(Items listed in a dataset)
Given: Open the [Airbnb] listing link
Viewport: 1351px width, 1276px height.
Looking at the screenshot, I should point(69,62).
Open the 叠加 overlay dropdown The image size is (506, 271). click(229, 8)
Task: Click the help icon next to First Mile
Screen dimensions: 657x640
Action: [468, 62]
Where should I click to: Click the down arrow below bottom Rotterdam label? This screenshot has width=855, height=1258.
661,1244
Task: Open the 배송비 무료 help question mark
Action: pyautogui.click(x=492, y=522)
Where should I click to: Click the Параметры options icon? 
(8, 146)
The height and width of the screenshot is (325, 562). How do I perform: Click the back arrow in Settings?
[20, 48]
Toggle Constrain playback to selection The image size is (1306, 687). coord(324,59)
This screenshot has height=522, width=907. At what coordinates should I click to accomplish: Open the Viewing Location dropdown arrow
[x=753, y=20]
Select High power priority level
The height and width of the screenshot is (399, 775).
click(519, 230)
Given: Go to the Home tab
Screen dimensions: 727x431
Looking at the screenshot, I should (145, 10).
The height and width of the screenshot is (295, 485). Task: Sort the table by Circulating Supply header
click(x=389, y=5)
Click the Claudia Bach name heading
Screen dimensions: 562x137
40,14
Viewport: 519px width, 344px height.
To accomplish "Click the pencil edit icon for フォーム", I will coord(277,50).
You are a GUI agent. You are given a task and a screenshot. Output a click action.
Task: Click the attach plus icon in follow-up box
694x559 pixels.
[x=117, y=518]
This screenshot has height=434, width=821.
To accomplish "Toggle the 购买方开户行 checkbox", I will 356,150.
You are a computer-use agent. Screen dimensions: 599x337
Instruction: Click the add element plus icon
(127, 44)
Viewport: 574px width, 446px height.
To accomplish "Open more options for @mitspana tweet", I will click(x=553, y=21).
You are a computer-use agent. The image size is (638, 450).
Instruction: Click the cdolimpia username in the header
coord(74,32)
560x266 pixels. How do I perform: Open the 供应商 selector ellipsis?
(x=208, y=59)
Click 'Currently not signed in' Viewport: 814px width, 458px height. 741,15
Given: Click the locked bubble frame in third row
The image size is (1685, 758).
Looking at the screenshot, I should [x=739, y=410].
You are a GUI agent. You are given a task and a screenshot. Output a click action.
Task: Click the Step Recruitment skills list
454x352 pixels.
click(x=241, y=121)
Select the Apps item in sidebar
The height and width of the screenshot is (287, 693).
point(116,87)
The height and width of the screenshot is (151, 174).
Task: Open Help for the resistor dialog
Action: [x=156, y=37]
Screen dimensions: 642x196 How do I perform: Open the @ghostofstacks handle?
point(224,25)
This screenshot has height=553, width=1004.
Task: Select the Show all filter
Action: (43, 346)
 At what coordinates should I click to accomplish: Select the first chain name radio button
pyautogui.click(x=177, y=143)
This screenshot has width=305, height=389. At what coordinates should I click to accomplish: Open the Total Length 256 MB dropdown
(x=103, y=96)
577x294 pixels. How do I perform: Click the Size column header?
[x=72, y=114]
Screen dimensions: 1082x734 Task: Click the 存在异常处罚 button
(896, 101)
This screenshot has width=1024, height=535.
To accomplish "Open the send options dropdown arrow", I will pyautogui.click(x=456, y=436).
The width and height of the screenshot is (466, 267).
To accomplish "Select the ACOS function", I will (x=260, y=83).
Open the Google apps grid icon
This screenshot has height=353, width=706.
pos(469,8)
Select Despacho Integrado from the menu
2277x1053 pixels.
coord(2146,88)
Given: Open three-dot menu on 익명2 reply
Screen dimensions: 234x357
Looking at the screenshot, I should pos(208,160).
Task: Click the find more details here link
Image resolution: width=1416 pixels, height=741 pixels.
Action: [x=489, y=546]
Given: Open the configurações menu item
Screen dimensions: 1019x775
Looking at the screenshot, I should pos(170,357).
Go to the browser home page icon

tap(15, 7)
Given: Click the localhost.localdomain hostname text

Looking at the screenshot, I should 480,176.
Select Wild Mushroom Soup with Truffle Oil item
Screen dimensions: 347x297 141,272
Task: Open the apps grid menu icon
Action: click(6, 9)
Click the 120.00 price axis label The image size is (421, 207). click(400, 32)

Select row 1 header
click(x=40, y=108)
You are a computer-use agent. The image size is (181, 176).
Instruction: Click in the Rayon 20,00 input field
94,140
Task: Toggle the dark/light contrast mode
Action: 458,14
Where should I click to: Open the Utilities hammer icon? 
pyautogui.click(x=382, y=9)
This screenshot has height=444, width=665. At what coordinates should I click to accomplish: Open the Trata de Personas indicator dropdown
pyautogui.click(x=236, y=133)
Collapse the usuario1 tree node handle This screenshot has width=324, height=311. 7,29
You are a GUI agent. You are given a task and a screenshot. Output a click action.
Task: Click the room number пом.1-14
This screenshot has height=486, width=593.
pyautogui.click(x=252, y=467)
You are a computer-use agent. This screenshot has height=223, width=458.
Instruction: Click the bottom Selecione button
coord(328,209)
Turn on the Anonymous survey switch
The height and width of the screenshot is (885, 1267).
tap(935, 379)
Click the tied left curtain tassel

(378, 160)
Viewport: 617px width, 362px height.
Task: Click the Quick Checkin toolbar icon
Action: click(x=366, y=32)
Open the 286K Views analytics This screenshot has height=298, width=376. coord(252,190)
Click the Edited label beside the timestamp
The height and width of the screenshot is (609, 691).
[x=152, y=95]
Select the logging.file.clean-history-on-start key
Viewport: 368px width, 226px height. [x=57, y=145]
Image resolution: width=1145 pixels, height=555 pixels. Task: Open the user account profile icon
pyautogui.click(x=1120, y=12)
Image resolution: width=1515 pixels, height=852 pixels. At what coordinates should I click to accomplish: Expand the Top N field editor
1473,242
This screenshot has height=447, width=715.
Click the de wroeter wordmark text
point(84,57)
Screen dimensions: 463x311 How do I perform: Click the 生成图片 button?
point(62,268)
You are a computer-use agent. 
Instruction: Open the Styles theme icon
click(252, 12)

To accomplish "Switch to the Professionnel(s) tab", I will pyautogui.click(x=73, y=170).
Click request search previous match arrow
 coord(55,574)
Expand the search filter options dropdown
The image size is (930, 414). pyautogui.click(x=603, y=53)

## Exercise requirements
Would you restate every record word for word?

## Solution to this problem
Given: Open the [Airbnb] listing link
Viewport: 1351px width, 1276px height.
Looking at the screenshot, I should point(69,62).
Open the 叠加 overlay dropdown The image size is (506, 271). click(229, 8)
Task: Click the help icon next to First Mile
Screen dimensions: 657x640
Action: [468, 62]
Where should I click to: Click the down arrow below bottom Rotterdam label? This screenshot has width=855, height=1258.
661,1244
Task: Open the 배송비 무료 help question mark
Action: pyautogui.click(x=492, y=522)
Where should I click to: Click the Параметры options icon? 
(8, 146)
The height and width of the screenshot is (325, 562). How do I perform: Click the back arrow in Settings?
[20, 48]
Toggle Constrain playback to selection The image size is (1306, 687). coord(324,59)
This screenshot has height=522, width=907. At what coordinates should I click to accomplish: Open the Viewing Location dropdown arrow
[x=753, y=20]
Select High power priority level
The height and width of the screenshot is (399, 775).
click(519, 230)
Given: Go to the Home tab
Screen dimensions: 727x431
Looking at the screenshot, I should (145, 10).
The height and width of the screenshot is (295, 485). Task: Sort the table by Circulating Supply header
click(x=389, y=5)
Click the Claudia Bach name heading
Screen dimensions: 562x137
40,14
Viewport: 519px width, 344px height.
To accomplish "Click the pencil edit icon for フォーム", I will coord(277,50).
You are a GUI agent. You are given a task and a screenshot. Output a click action.
Task: Click the attach plus icon in follow-up box
694x559 pixels.
[x=117, y=518]
This screenshot has height=434, width=821.
To accomplish "Toggle the 购买方开户行 checkbox", I will 356,150.
You are a computer-use agent. Screen dimensions: 599x337
Instruction: Click the add element plus icon
(127, 44)
Viewport: 574px width, 446px height.
To accomplish "Open more options for @mitspana tweet", I will click(x=553, y=21).
You are a computer-use agent. The image size is (638, 450).
Instruction: Click the cdolimpia username in the header
coord(74,32)
560x266 pixels. How do I perform: Open the 供应商 selector ellipsis?
(x=208, y=59)
Click 'Currently not signed in' Viewport: 814px width, 458px height. 741,15
Given: Click the locked bubble frame in third row
The image size is (1685, 758).
Looking at the screenshot, I should [x=739, y=410].
You are a GUI agent. You are given a task and a screenshot. Output a click action.
Task: Click the Step Recruitment skills list
454x352 pixels.
click(x=241, y=121)
Select the Apps item in sidebar
The height and width of the screenshot is (287, 693).
point(116,87)
The height and width of the screenshot is (151, 174).
Task: Open Help for the resistor dialog
Action: [x=156, y=37]
Screen dimensions: 642x196 How do I perform: Open the @ghostofstacks handle?
point(224,25)
This screenshot has height=553, width=1004.
Task: Select the Show all filter
Action: (43, 346)
 At what coordinates should I click to accomplish: Select the first chain name radio button
pyautogui.click(x=177, y=143)
This screenshot has width=305, height=389. At what coordinates should I click to accomplish: Open the Total Length 256 MB dropdown
(x=103, y=96)
577x294 pixels. How do I perform: Click the Size column header?
[x=72, y=114]
Screen dimensions: 1082x734 Task: Click the 存在异常处罚 button
(896, 101)
This screenshot has width=1024, height=535.
To accomplish "Open the send options dropdown arrow", I will pyautogui.click(x=456, y=436).
The width and height of the screenshot is (466, 267).
To accomplish "Select the ACOS function", I will (x=260, y=83).
Open the Google apps grid icon
This screenshot has height=353, width=706.
pos(469,8)
Select Despacho Integrado from the menu
2277x1053 pixels.
coord(2146,88)
Given: Open three-dot menu on 익명2 reply
Screen dimensions: 234x357
Looking at the screenshot, I should pos(208,160).
Task: Click the find more details here link
Image resolution: width=1416 pixels, height=741 pixels.
Action: [x=489, y=546]
Given: Open the configurações menu item
Screen dimensions: 1019x775
Looking at the screenshot, I should pos(170,357).
Go to the browser home page icon

tap(15, 7)
Given: Click the localhost.localdomain hostname text

Looking at the screenshot, I should 480,176.
Select Wild Mushroom Soup with Truffle Oil item
Screen dimensions: 347x297 141,272
Task: Open the apps grid menu icon
Action: click(6, 9)
Click the 120.00 price axis label The image size is (421, 207). click(400, 32)

Select row 1 header
click(x=40, y=108)
You are a computer-use agent. The image size is (181, 176).
Instruction: Click in the Rayon 20,00 input field
94,140
Task: Toggle the dark/light contrast mode
Action: 458,14
Where should I click to: Open the Utilities hammer icon? 
pyautogui.click(x=382, y=9)
This screenshot has height=444, width=665. At what coordinates should I click to accomplish: Open the Trata de Personas indicator dropdown
pyautogui.click(x=236, y=133)
Collapse the usuario1 tree node handle This screenshot has width=324, height=311. 7,29
You are a GUI agent. You are given a task and a screenshot. Output a click action.
Task: Click the room number пом.1-14
This screenshot has height=486, width=593.
pyautogui.click(x=252, y=467)
You are a computer-use agent. This screenshot has height=223, width=458.
Instruction: Click the bottom Selecione button
coord(328,209)
Turn on the Anonymous survey switch
The height and width of the screenshot is (885, 1267).
tap(935, 379)
Click the tied left curtain tassel

(378, 160)
Viewport: 617px width, 362px height.
Task: Click the Quick Checkin toolbar icon
Action: click(x=366, y=32)
Open the 286K Views analytics This screenshot has height=298, width=376. coord(252,190)
Click the Edited label beside the timestamp
The height and width of the screenshot is (609, 691).
[x=152, y=95]
Select the logging.file.clean-history-on-start key
Viewport: 368px width, 226px height. [x=57, y=145]
Image resolution: width=1145 pixels, height=555 pixels. Task: Open the user account profile icon
pyautogui.click(x=1120, y=12)
Image resolution: width=1515 pixels, height=852 pixels. At what coordinates should I click to accomplish: Expand the Top N field editor
1473,242
This screenshot has height=447, width=715.
Click the de wroeter wordmark text
point(84,57)
Screen dimensions: 463x311 How do I perform: Click the 生成图片 button?
point(62,268)
You are a computer-use agent. 
Instruction: Open the Styles theme icon
click(252, 12)

To accomplish "Switch to the Professionnel(s) tab", I will pyautogui.click(x=73, y=170).
Click request search previous match arrow
 coord(55,574)
Expand the search filter options dropdown
The image size is (930, 414). pyautogui.click(x=603, y=53)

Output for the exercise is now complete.